Por Marize Reges
Durante muito tempo, a sociedade tentou impor à mulher a ideia de que estar solteira era sinônimo de solidão, fracasso ou incompletude. Mas, felizmente, esse paradigma tem mudado. Hoje, cada vez mais mulheres entendem que ser solteira não significa estar sozinha — pelo contrário, é muitas vezes o momento em que mais nos descobrimos, nos fortalecemos e nos cercamos de pessoas que realmente importam.

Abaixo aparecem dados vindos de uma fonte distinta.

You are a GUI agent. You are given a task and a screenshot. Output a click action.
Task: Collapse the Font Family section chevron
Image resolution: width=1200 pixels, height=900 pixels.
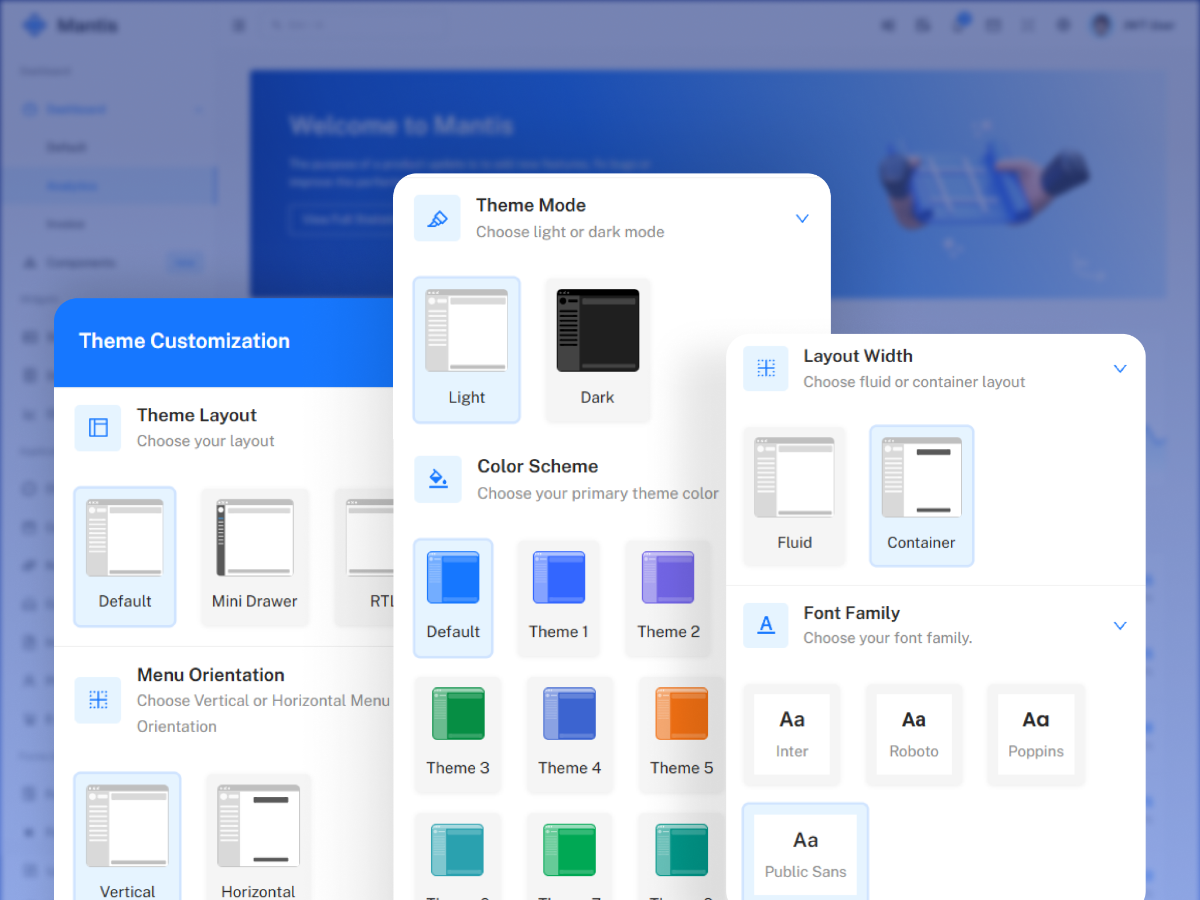point(1119,625)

Ser solteira é ter a liberdade de escolher o que vestir, para onde ir, como organizar a rotina, investir em sonhos e cultivar amizades verdadeiras. É poder olhar para dentro e entender que a nossa felicidade não precisa estar atrelada a um relacionamento amoroso.

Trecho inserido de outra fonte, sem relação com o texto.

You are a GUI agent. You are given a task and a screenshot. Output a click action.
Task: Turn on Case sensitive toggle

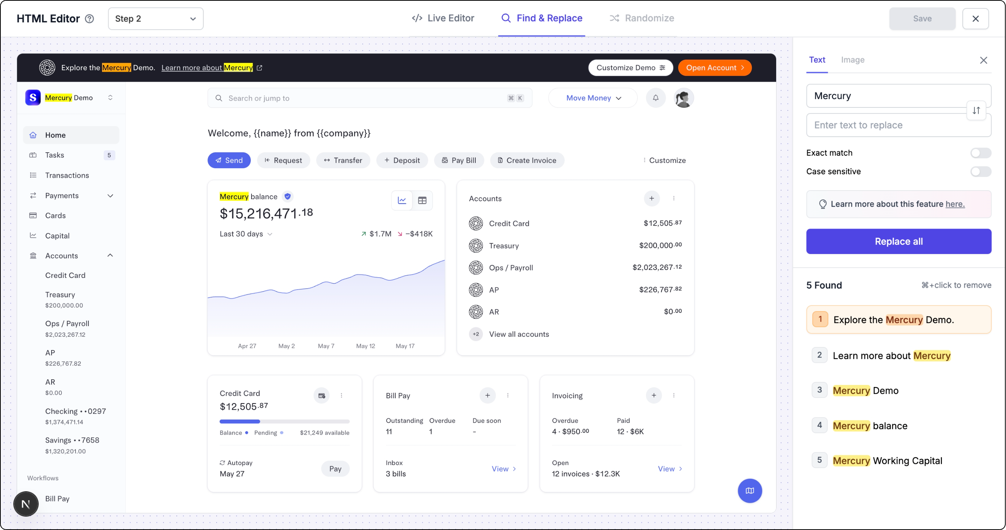980,171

Estar solteira não é estar isolada — é estar conectada consigo mesma e com o mundo de uma forma mais consciente. É viver relacionamentos saudáveis, seja com amigos, família ou até com novas experiências.
O amor próprio é a base: quando nos sentimos completas, a presença de alguém é uma escolha, não uma necessidade. Ser solteira pode ser uma fase ou um estilo de vida, mas, em qualquer dos casos, significa autonomia, liberdade e autenticidade.
Portanto, solteira sim… sozinha jamais. Afinal, a melhor companhia que podemos ter é a nossa própria.